#### Source passage
»»
Postby zen.state » Mon Dec 03, 2012 10:04 am

Thanks for those excellent links. I'll read those over.

The HT 1k resistor going to Pin 6, I had made up of two 680 ohm Dale 3.75w resistors for some unremembered reason...those are pretty grotty and I couldn't get a shiny joint on those...I've retouched those a few times....but now I've I replaced the two Dale resistors with a 1k 5watt...

the solder I recently bought is cheap and not as good as the previous solder..... and I found this review below on Amazon
so there's a lesson there and I need to get some better solder...chuck this stuff out...

with some lead shortenings/re-jointing changes I think I'm getting there....I feel like mopping the joints and resoldering with better solder...better get onto RS...


Before I slate this product I'd like to make clear that the seller did a good job - the speed of delivery and price are good.
««
#### Written task
Rewrite the forum post about resistors and solder, starting at "The HT 1k resistor" and ending at "this stuff out...", replacing "grotty" with "dull".

#### Data section
»»
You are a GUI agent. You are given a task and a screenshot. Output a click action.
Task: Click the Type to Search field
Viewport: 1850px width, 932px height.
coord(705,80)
««
»»
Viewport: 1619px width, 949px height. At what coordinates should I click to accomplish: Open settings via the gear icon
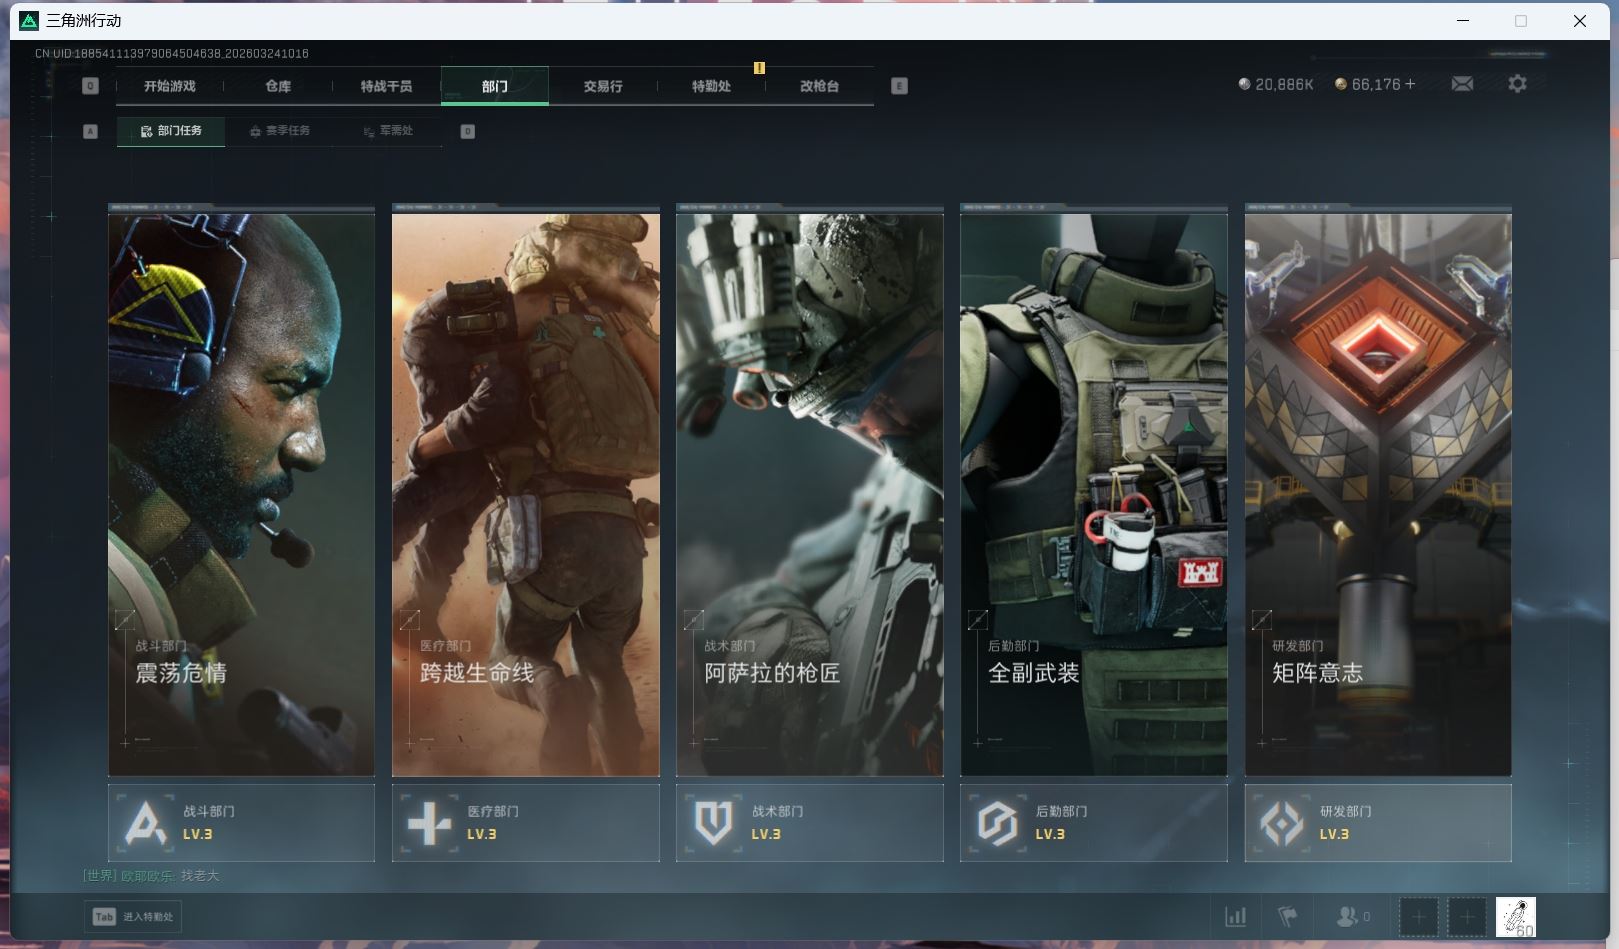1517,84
««
»»
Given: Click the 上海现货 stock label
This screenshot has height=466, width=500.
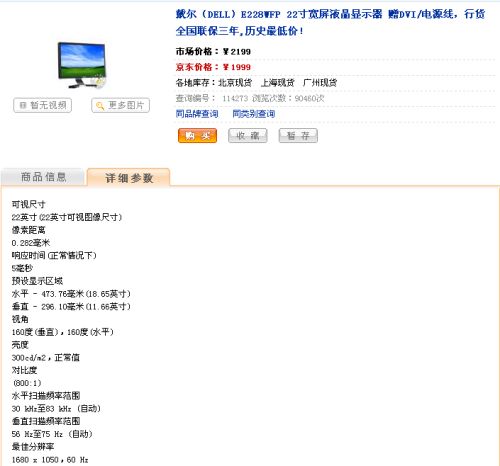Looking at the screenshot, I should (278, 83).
««
#### Full response
The HT 1k resistor going to Pin 6, I had made up of two 680 ohm Dale 3.75w resistors for some unremembered reason...those are pretty dull and I couldn't get a shiny joint on those...I've retouched those a few times....but now I've I replaced the two Dale resistors with a 1k 5watt...

the solder I recently bought is cheap and not as good as the previous solder..... and I found this review below on Amazon
so there's a lesson there and I need to get some better solder...chuck this stuff out...